12 Years a Slave (2013) is the third feature film by British director Steve McQueen, following on from Shame (2011) and Hunger (2008). Based on the 1853 memoir of the same name by Soloman Northup, 12 Years a Slave follows the story of a free man who, in 1841, is kidnapped and sold into slavery. It is notable for being one of the first Hollywood films to explore the suffering of slavery from a first-hand account.
BBFC staff viewed 12 Years a Slave for an 'advice viewing' in August 2013. An advice viewing is where distributors send in a work and our team watch it and then give an explanation of the likely age rating a work will receive. The distributor may submit a film or video work for advice at any stage of the production process and sometimes a film may still have significant editing or visual effects missing. The distributor can also request a particular age rating. The distributors of 12 Years A Slave requested a 15. The MPAA had given the film an R in the US, for violence/cruelty, some nudity and brief sexuality.
Compliance Officers at the time advised the distributor that in its current form the film would receive a 15 classification with the BBFC content advice of ‘Contains strong violence, injury detail, sex, nudity and racist terms.’

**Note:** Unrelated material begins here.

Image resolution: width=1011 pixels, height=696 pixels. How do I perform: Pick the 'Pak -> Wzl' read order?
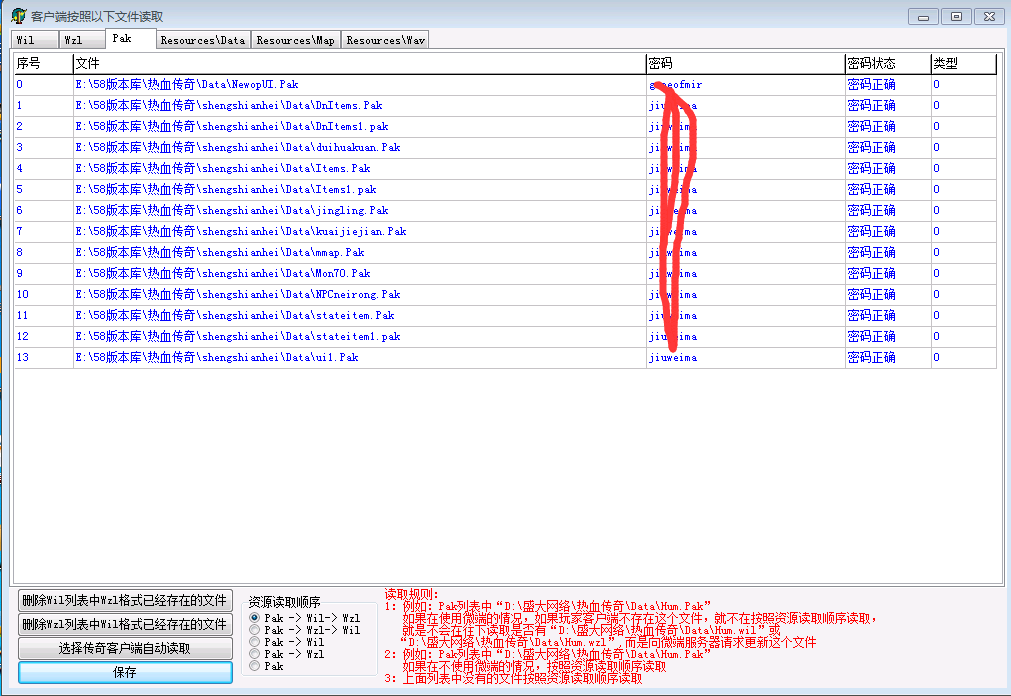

The strongest scene of violence comes towards the end of the film when a slave owner strips a woman kept as a slave and puts her up against a whipping post. The owner hits her several times across the back and, as the whipping continues and the blows get harder, we start to see blood spray up from her back. Though there is strong violence, there is also a strong focus here on the characters, seeing the distress on their faces rather than the wounds themselves, and some of the impacts were described as 'masked' as they were hidden, or landed out of shot. Towards the end of the scene, we do see the last few blows cut into the skin and her badly injured back.
This scene goes well beyond the ‘moderate violence’ allowed at 12A. According to the Classification Guidelines at 15: ‘Violence may be strong but should not dwell on the infliction of pain or injury. The strongest gory images are unlikely to be acceptable.’ This is a strong sequence but the camera doesn’t linger on shots of injury, some of the violence is masked or takes place out of frame and much of the detail given is brief. It sits firmly within 15 and lacks the detail and dwelling on injury that would require an 18.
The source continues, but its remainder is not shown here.